Records for finding text and elements:
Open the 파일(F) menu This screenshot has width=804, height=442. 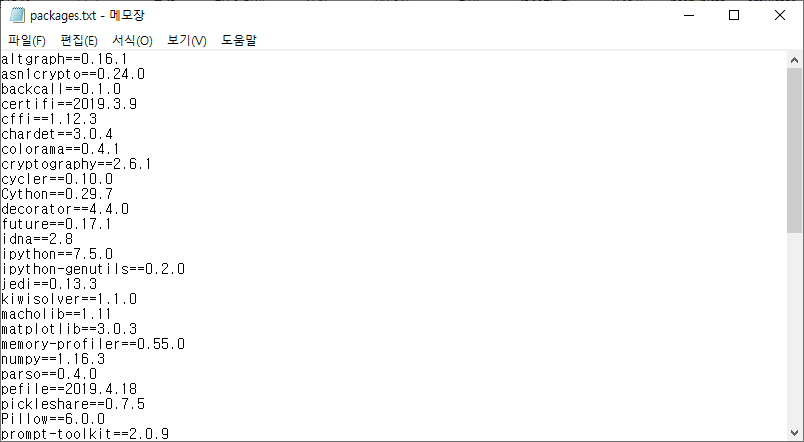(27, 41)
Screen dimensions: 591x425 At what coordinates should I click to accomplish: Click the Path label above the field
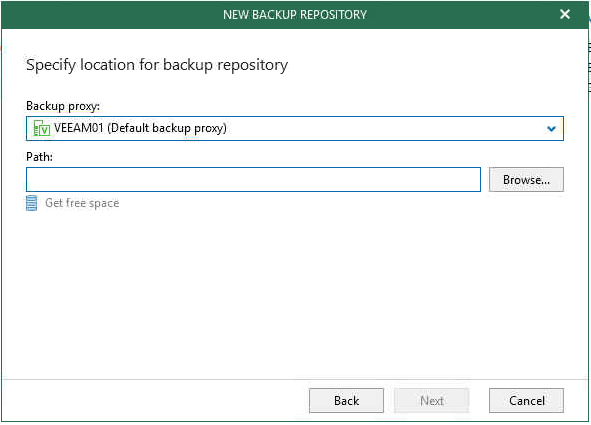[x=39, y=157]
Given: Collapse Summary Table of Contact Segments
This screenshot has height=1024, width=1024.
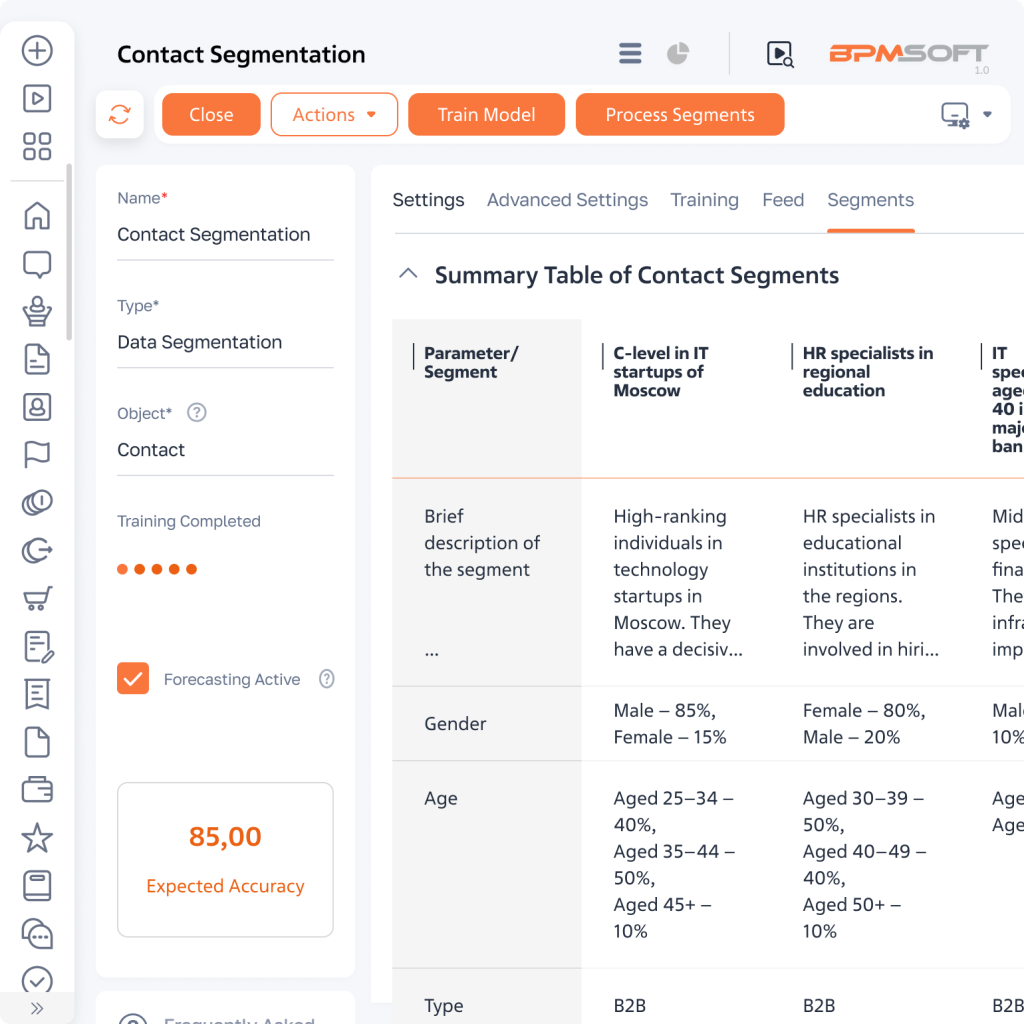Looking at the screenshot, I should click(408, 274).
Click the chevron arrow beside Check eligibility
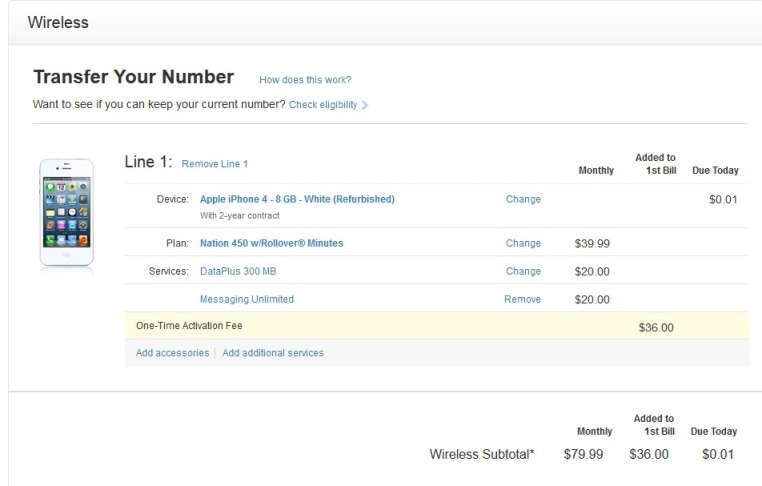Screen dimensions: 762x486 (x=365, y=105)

▸ Task objective
Format everything from the line containing "Click the chevron" down to the end of the records as a numbered list, skipping blank lines. Leave the pictures out.

▸ Worked answer
1. Click the chevron arrow beside Check eligibility
2. Screen dimensions: 762x486 (x=365, y=105)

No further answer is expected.